• **Source data**
>>>
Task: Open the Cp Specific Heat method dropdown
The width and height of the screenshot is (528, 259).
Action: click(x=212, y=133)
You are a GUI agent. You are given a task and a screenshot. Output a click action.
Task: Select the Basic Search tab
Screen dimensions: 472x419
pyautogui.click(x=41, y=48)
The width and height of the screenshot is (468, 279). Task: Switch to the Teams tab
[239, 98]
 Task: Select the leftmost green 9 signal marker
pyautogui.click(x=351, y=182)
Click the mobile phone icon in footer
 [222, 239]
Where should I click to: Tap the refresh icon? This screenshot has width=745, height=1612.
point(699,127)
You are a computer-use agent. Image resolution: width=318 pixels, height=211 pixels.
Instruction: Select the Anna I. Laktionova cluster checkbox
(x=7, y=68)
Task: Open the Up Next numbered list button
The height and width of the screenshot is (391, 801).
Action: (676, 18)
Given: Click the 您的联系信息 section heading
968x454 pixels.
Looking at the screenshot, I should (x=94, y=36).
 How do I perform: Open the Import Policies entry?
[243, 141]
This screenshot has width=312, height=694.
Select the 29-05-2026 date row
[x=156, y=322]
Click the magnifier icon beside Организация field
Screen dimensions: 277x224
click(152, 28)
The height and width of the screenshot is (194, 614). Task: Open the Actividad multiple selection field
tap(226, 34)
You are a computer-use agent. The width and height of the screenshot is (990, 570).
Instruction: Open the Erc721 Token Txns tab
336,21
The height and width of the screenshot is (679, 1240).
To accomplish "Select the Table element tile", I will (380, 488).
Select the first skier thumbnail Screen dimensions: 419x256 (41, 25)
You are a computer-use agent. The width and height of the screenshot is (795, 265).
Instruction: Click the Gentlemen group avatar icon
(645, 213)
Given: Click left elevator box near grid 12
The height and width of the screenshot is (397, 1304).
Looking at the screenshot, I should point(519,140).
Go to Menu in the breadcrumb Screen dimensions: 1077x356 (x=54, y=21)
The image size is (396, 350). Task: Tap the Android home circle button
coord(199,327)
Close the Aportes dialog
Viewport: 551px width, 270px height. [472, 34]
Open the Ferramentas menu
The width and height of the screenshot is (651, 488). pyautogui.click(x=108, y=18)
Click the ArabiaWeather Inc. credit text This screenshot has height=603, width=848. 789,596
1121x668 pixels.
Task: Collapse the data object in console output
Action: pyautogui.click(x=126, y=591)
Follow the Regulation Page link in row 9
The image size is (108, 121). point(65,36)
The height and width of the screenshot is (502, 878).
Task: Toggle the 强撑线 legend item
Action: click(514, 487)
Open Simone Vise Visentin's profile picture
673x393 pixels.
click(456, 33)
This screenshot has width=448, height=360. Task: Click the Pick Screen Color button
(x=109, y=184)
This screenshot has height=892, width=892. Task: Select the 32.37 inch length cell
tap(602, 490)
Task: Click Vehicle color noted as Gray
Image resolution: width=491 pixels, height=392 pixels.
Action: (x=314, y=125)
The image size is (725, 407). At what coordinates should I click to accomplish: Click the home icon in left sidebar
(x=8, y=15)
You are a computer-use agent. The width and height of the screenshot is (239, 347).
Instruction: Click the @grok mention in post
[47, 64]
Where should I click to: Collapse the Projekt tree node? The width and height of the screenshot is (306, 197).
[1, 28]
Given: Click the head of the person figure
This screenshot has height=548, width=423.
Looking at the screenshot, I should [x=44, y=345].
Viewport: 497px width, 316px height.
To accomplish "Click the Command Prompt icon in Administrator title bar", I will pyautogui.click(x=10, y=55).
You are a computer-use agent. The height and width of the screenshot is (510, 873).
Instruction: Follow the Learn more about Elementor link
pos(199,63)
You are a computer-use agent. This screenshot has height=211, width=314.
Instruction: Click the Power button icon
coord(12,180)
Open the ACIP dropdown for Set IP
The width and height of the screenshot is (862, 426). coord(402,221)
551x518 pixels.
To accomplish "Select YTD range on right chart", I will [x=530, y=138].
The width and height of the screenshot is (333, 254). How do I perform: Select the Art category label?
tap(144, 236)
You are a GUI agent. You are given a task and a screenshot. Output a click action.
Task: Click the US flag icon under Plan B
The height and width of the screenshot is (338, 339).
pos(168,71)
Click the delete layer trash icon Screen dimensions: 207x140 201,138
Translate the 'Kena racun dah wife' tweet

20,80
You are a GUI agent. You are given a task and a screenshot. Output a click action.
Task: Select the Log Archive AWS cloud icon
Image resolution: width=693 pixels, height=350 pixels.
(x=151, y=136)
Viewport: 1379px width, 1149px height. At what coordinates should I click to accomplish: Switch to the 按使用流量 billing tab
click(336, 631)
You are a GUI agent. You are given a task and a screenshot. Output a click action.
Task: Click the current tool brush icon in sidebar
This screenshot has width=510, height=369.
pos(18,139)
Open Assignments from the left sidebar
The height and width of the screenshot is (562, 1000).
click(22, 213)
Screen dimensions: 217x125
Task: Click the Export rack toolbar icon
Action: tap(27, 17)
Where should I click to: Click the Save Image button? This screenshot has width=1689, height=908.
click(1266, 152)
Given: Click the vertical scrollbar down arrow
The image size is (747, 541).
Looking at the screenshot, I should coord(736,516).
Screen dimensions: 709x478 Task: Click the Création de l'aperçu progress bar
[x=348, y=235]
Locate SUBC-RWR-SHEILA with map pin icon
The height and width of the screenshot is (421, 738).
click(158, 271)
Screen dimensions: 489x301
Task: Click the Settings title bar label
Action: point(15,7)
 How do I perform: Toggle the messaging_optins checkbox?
<<<
• **Directions for this task**
For each line shown above, write an exact copy.

• **Result below**
Task: Open the Cp Specific Heat method dropdown
The width and height of the screenshot is (528, 259).
Action: click(x=212, y=133)
You are a GUI agent. You are given a task and a screenshot. Output a click action.
Task: Select the Basic Search tab
Screen dimensions: 472x419
pyautogui.click(x=41, y=48)
The width and height of the screenshot is (468, 279). Task: Switch to the Teams tab
[239, 98]
 Task: Select the leftmost green 9 signal marker
pyautogui.click(x=351, y=182)
Click the mobile phone icon in footer
 [222, 239]
Where should I click to: Tap the refresh icon? This screenshot has width=745, height=1612.
point(699,127)
You are a computer-use agent. Image resolution: width=318 pixels, height=211 pixels.
Instruction: Select the Anna I. Laktionova cluster checkbox
(x=7, y=68)
Task: Open the Up Next numbered list button
The height and width of the screenshot is (391, 801).
Action: (676, 18)
Given: Click the 您的联系信息 section heading
968x454 pixels.
Looking at the screenshot, I should (x=94, y=36).
 How do I perform: Open the Import Policies entry?
[243, 141]
This screenshot has width=312, height=694.
Select the 29-05-2026 date row
[x=156, y=322]
Click the magnifier icon beside Организация field
Screen dimensions: 277x224
click(152, 28)
The height and width of the screenshot is (194, 614). Task: Open the Actividad multiple selection field
tap(226, 34)
You are a computer-use agent. The width and height of the screenshot is (990, 570).
Instruction: Open the Erc721 Token Txns tab
336,21
The height and width of the screenshot is (679, 1240).
To accomplish "Select the Table element tile", I will (380, 488).
Select the first skier thumbnail Screen dimensions: 419x256 (41, 25)
You are a computer-use agent. The width and height of the screenshot is (795, 265).
Instruction: Click the Gentlemen group avatar icon
(645, 213)
Given: Click left elevator box near grid 12
The height and width of the screenshot is (397, 1304).
Looking at the screenshot, I should point(519,140).
Go to Menu in the breadcrumb Screen dimensions: 1077x356 (x=54, y=21)
The image size is (396, 350). Task: Tap the Android home circle button
coord(199,327)
Close the Aportes dialog
Viewport: 551px width, 270px height. [472, 34]
Open the Ferramentas menu
The width and height of the screenshot is (651, 488). pyautogui.click(x=108, y=18)
Click the ArabiaWeather Inc. credit text This screenshot has height=603, width=848. 789,596
1121x668 pixels.
Task: Collapse the data object in console output
Action: pyautogui.click(x=126, y=591)
Follow the Regulation Page link in row 9
The image size is (108, 121). point(65,36)
The height and width of the screenshot is (502, 878).
Task: Toggle the 强撑线 legend item
Action: click(514, 487)
Open Simone Vise Visentin's profile picture
673x393 pixels.
click(456, 33)
This screenshot has width=448, height=360. Task: Click the Pick Screen Color button
(x=109, y=184)
This screenshot has height=892, width=892. Task: Select the 32.37 inch length cell
tap(602, 490)
Task: Click Vehicle color noted as Gray
Image resolution: width=491 pixels, height=392 pixels.
Action: (x=314, y=125)
The image size is (725, 407). At what coordinates should I click to accomplish: Click the home icon in left sidebar
(x=8, y=15)
You are a computer-use agent. The width and height of the screenshot is (239, 347).
Instruction: Click the @grok mention in post
[47, 64]
Where should I click to: Collapse the Projekt tree node? The width and height of the screenshot is (306, 197).
[1, 28]
Given: Click the head of the person figure
This screenshot has height=548, width=423.
Looking at the screenshot, I should [x=44, y=345].
Viewport: 497px width, 316px height.
To accomplish "Click the Command Prompt icon in Administrator title bar", I will pyautogui.click(x=10, y=55).
You are a computer-use agent. The height and width of the screenshot is (510, 873).
Instruction: Follow the Learn more about Elementor link
pos(199,63)
You are a computer-use agent. This screenshot has height=211, width=314.
Instruction: Click the Power button icon
coord(12,180)
Open the ACIP dropdown for Set IP
The width and height of the screenshot is (862, 426). coord(402,221)
551x518 pixels.
To accomplish "Select YTD range on right chart", I will [x=530, y=138].
The width and height of the screenshot is (333, 254). How do I perform: Select the Art category label?
tap(144, 236)
You are a GUI agent. You are given a task and a screenshot. Output a click action.
Task: Click the US flag icon under Plan B
The height and width of the screenshot is (338, 339).
pos(168,71)
Click the delete layer trash icon Screen dimensions: 207x140 201,138
Translate the 'Kena racun dah wife' tweet

20,80
You are a GUI agent. You are given a task and a screenshot. Output a click action.
Task: Select the Log Archive AWS cloud icon
Image resolution: width=693 pixels, height=350 pixels.
(x=151, y=136)
Viewport: 1379px width, 1149px height. At what coordinates should I click to accomplish: Switch to the 按使用流量 billing tab
click(336, 631)
You are a GUI agent. You are given a task and a screenshot. Output a click action.
Task: Click the current tool brush icon in sidebar
This screenshot has width=510, height=369.
pos(18,139)
Open Assignments from the left sidebar
The height and width of the screenshot is (562, 1000).
click(22, 213)
Screen dimensions: 217x125
Task: Click the Export rack toolbar icon
Action: tap(27, 17)
Where should I click to: Click the Save Image button? This screenshot has width=1689, height=908.
click(1266, 152)
Given: Click the vertical scrollbar down arrow
The image size is (747, 541).
Looking at the screenshot, I should coord(736,516).
Screen dimensions: 709x478 Task: Click the Création de l'aperçu progress bar
[x=348, y=235]
Locate SUBC-RWR-SHEILA with map pin icon
The height and width of the screenshot is (421, 738).
click(158, 271)
Screen dimensions: 489x301
Task: Click the Settings title bar label
Action: point(15,7)
 How do I perform: Toggle the messaging_optins checkbox?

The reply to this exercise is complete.